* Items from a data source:
::::::::

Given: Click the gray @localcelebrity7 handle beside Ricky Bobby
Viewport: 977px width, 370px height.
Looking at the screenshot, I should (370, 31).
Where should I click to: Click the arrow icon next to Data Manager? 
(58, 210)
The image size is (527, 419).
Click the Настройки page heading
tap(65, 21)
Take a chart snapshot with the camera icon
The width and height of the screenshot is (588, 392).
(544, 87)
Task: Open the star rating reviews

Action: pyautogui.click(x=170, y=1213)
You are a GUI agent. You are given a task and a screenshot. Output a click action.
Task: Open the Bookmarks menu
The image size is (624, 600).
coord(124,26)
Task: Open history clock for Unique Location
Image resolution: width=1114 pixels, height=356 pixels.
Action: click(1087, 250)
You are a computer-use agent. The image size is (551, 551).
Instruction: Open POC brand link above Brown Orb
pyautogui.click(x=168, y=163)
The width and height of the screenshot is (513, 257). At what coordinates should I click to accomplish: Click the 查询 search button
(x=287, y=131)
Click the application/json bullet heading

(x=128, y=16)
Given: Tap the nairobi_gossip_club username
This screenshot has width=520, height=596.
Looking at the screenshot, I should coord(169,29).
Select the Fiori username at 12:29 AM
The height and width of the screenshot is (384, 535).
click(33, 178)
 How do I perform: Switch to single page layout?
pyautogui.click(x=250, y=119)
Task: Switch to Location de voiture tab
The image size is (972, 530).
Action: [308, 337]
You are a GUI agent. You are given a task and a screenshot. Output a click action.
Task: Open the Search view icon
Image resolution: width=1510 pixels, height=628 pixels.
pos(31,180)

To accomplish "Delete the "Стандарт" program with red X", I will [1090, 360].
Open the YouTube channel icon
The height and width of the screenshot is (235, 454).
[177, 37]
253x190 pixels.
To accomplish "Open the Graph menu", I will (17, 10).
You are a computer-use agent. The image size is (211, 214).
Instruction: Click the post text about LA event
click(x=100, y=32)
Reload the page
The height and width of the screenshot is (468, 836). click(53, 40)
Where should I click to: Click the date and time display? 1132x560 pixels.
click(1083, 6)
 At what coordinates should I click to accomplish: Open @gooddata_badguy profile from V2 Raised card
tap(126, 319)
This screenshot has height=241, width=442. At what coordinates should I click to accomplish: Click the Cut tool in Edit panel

::::::::

* EXERCISE GOAL: A single number is the whole answer: the tally of lines above that contain "will".

* EXPECTED ANSWER: 2